Securities are broadly categorized into:

  • Debt securities (Example :  banknotes, bonds, and debentures
  • Equity securities (Example  stocks)
  • Derivatives (Example : , forwards, futures, options, and swaps).

The company or the entity issuing the security is called the Issuer. Every country has its own regulatory structure which determines security. 

Cryptocurrencies are currently not categorised as securities. 

Debt Security :
A debt security represents borrowed money that must be repaid.  The issued security ( usually a paper contract – examples:  corporate bonds, certificates of deposit, collateralized securities   ) has details like the size of the loan, interest rate, and maturity or renewal date and other stipulated contractual rights. 
Investors ( rather than traders ) usually buy these debt securities and they will be entitled to regular payment of interest and repayment of principle (regardless of the issuer’s performance)

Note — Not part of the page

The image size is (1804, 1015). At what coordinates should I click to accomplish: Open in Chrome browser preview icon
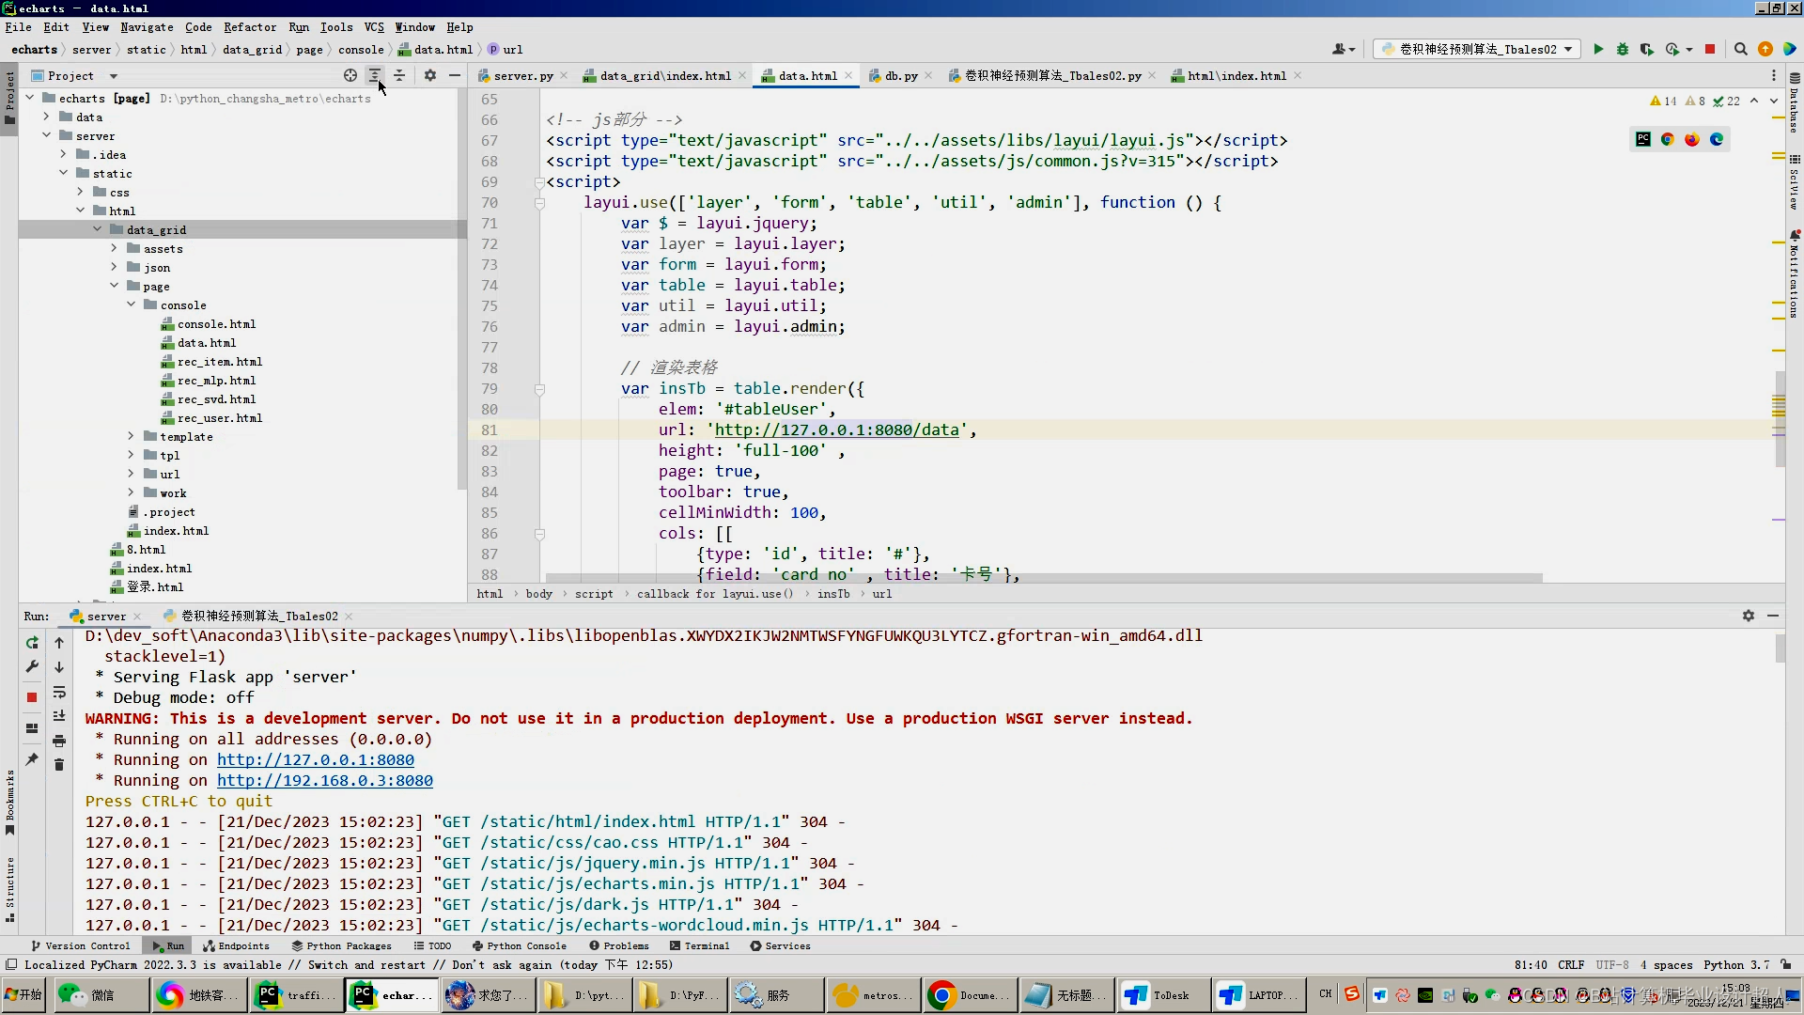1668,139
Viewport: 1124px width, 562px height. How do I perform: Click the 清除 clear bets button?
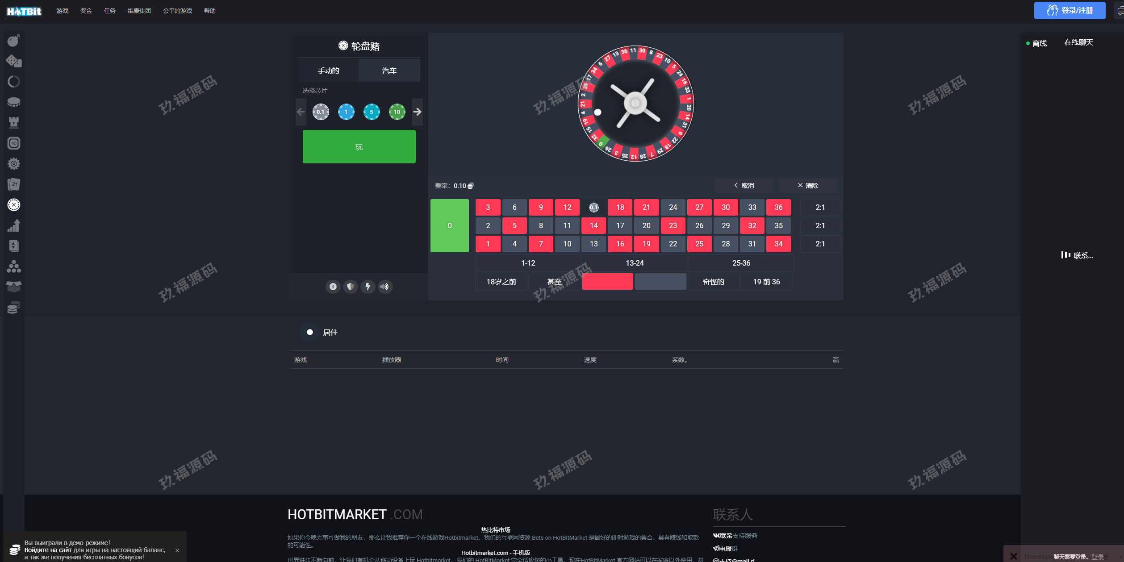click(807, 185)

These debt securities are typically issued for a fixed term, at the end of which they can be redeemed by the issuer.

Equity Security:
An equity security is basically shares  in a company, trust or partnership. The holder of an equity is called a shareholder, owning a share, or fractional part of the issuer. 

Derivatives :   
A derivative is a contract that derives its value from the performance of an underlying entity. This contract between two parties defines all the  conditions ( especially the dates, resulting values and definitions of the underlying variables, the parties’ contractual obligations   ) under which the payment will be made between the parties.